▶ _EXERCISE REQUIREMENTS_:
Could you give the data that follows again exactly, without its pictures?
★ ★ ★ ★
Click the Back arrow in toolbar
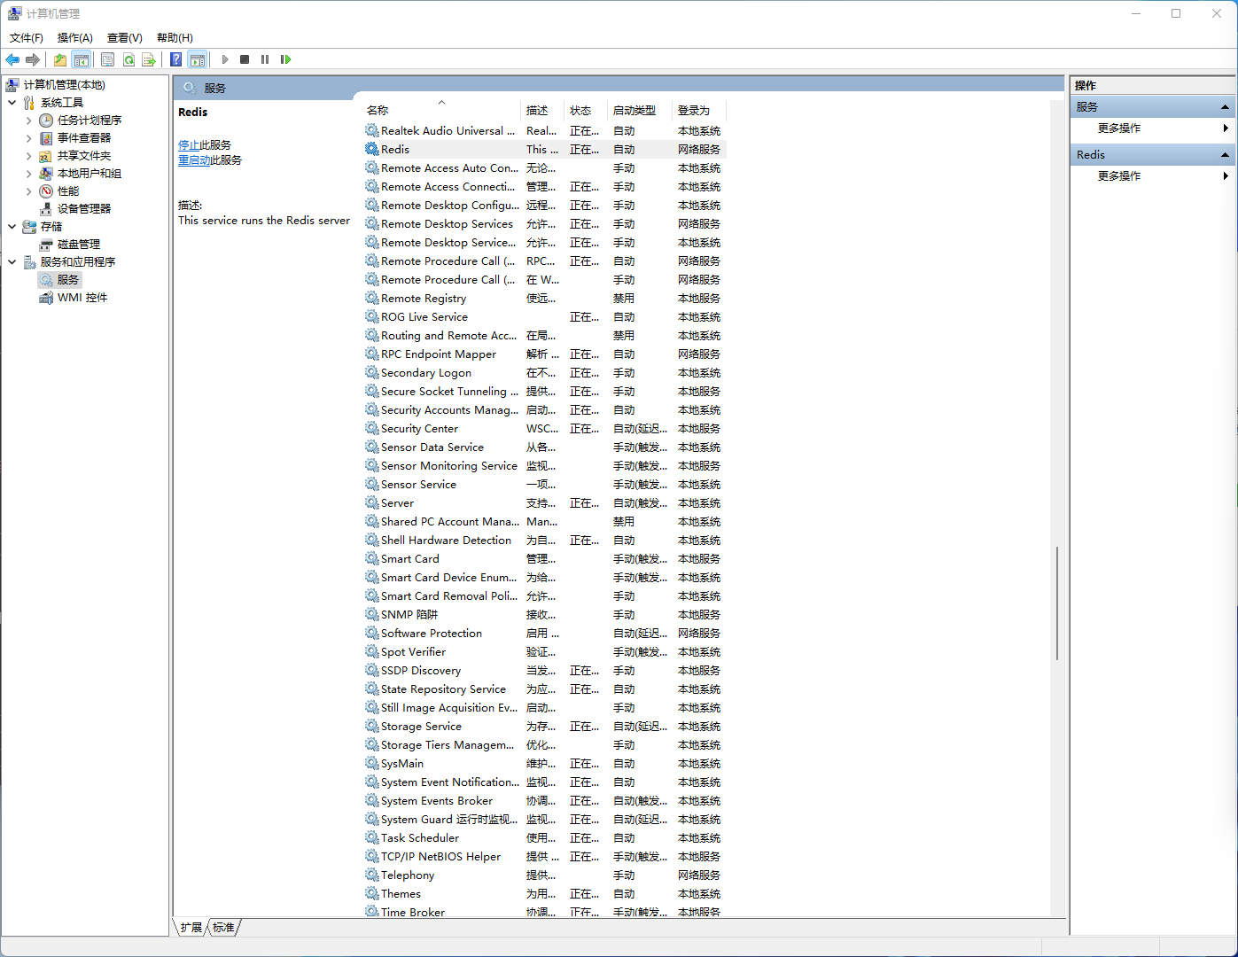 pyautogui.click(x=12, y=59)
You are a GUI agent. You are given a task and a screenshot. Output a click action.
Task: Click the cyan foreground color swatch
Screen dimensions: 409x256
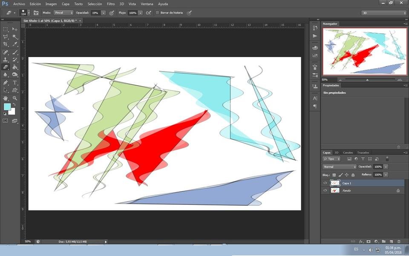point(7,106)
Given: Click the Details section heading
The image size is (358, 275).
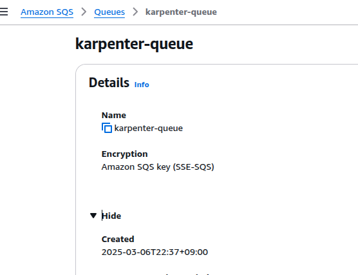Looking at the screenshot, I should (x=109, y=83).
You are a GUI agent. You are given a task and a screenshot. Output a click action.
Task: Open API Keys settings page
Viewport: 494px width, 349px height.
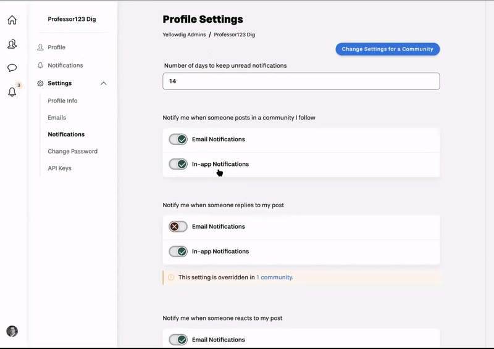(59, 168)
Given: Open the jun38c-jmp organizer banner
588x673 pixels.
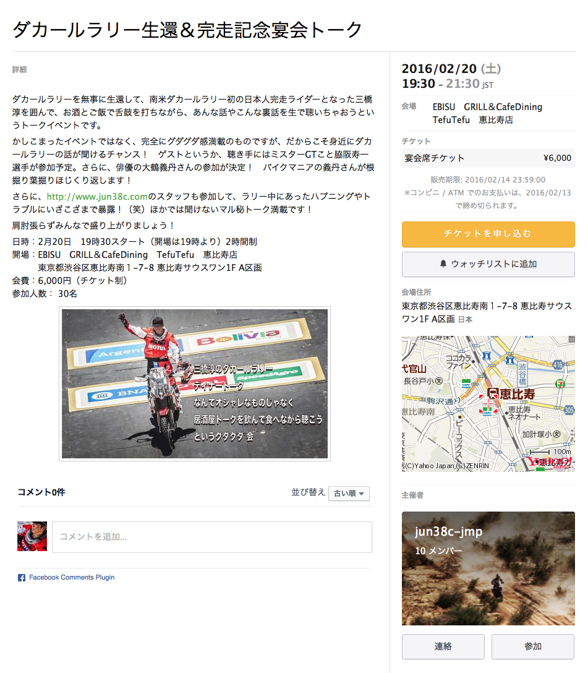Looking at the screenshot, I should [x=488, y=568].
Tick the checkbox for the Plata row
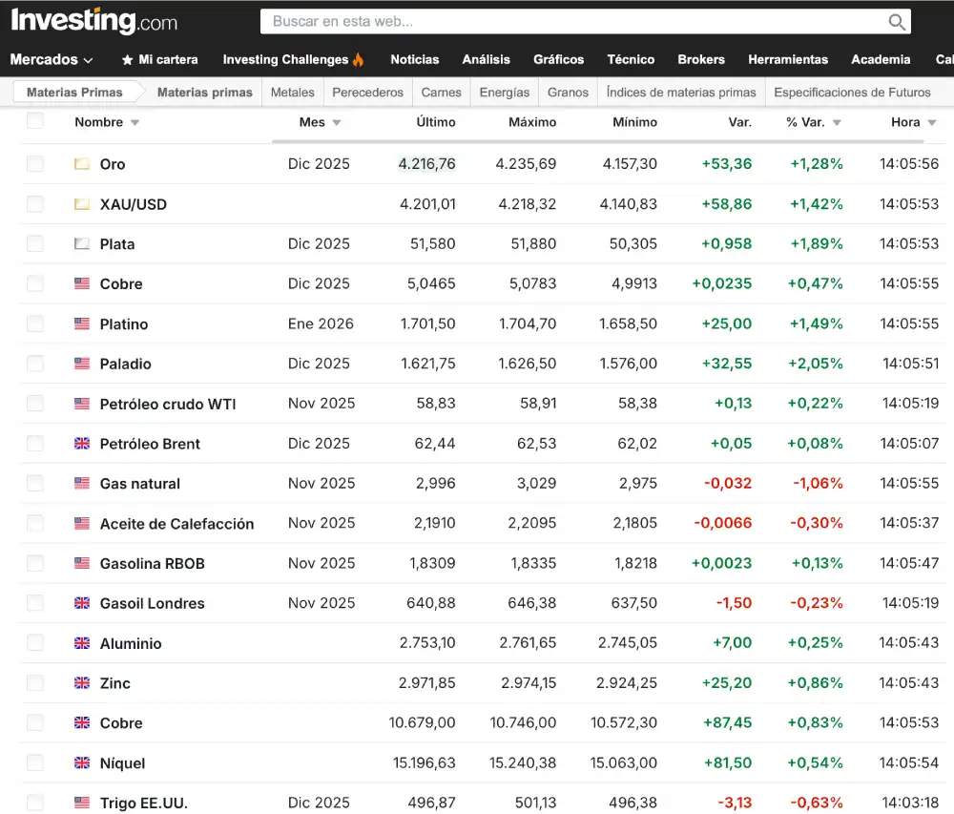 point(35,243)
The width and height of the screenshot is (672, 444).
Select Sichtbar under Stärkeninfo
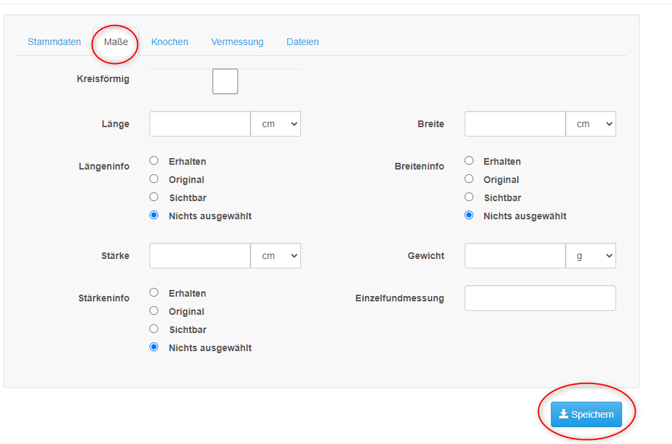[x=154, y=328]
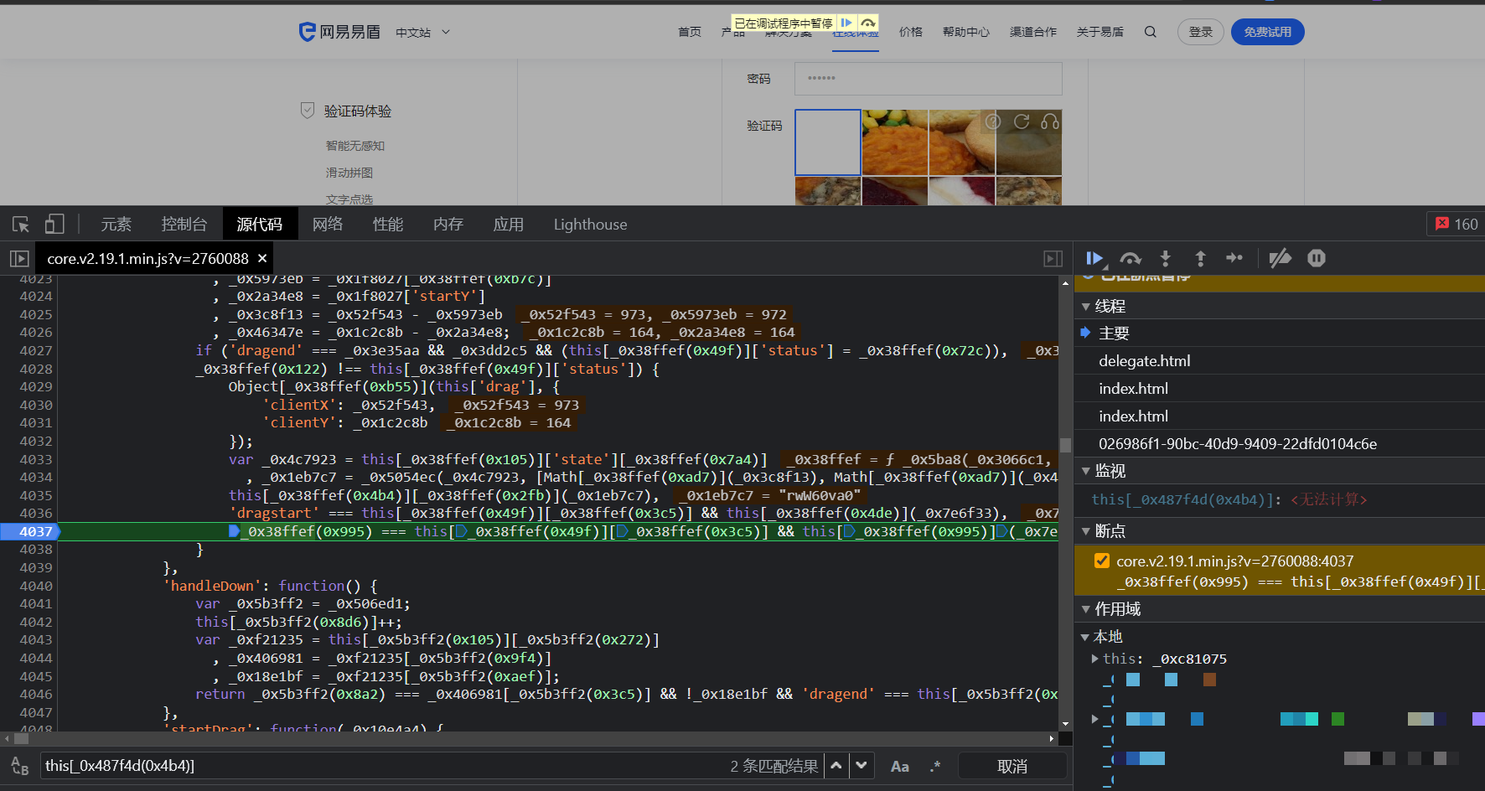
Task: Switch to the 网络 network tab
Action: 328,225
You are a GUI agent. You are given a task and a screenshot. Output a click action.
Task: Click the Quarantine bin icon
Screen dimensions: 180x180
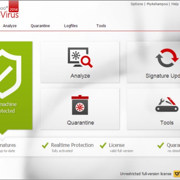coord(80,105)
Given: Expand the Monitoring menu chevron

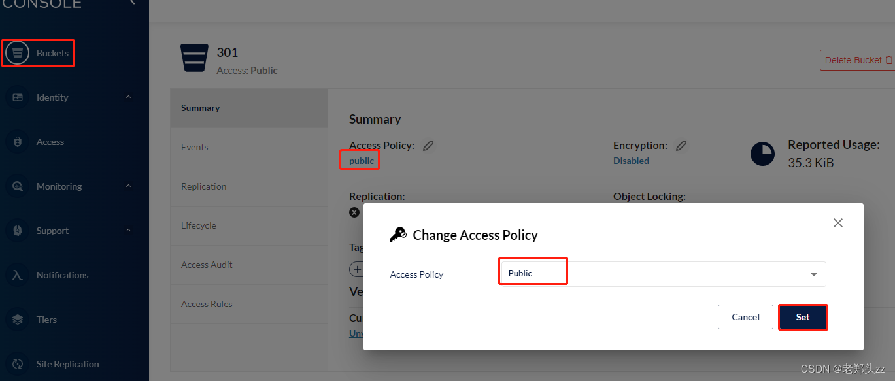Looking at the screenshot, I should pyautogui.click(x=128, y=186).
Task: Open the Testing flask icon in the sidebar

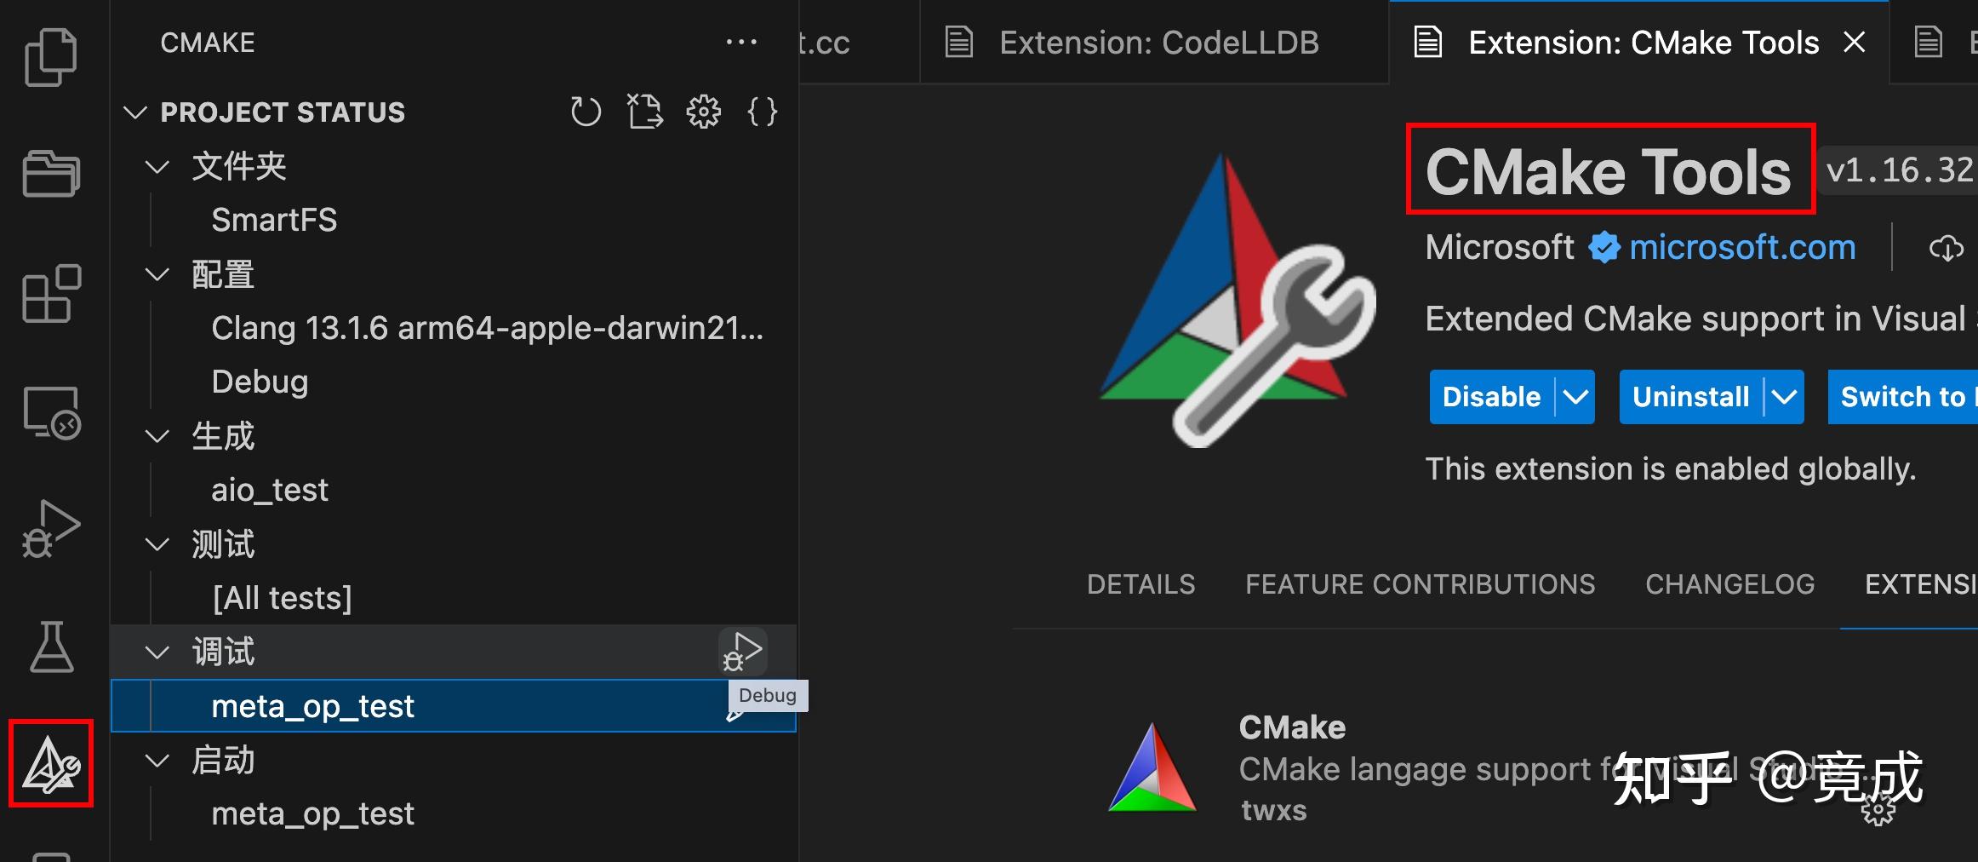Action: (x=51, y=647)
★ ★ ★ ★
▶ _RESULT FOR THIS EXERCISE_:
Click the Back arrow in toolbar
 pyautogui.click(x=12, y=59)
You are a GUI agent. You are given a task and a screenshot. Output a click action.
Task: Click the cyan foreground color swatch
Screen dimensions: 409x256
point(7,106)
Given: Click the Details section heading
The image size is (358, 275).
Looking at the screenshot, I should (x=109, y=83).
You are a GUI agent. You are given a task and a screenshot. Output a click action.
Task: Open API Keys settings page
Viewport: 494px width, 349px height.
(59, 168)
Given: Open the jun38c-jmp organizer banner
588x673 pixels.
Looking at the screenshot, I should [x=488, y=568].
Tick the checkbox for the Plata row
 point(35,243)
The width and height of the screenshot is (672, 444).
Select Sichtbar under Stärkeninfo
[x=154, y=328]
Task: Switch to the 网络 network tab
Action: 328,225
You are a GUI agent. You are given a task and a screenshot. Output a click action.
Task: Click the Quarantine bin icon
Screen dimensions: 180x180
coord(80,105)
Given: Expand the Monitoring menu chevron

Looking at the screenshot, I should pyautogui.click(x=128, y=186).
Task: Open the Testing flask icon in the sidebar

Action: (x=51, y=647)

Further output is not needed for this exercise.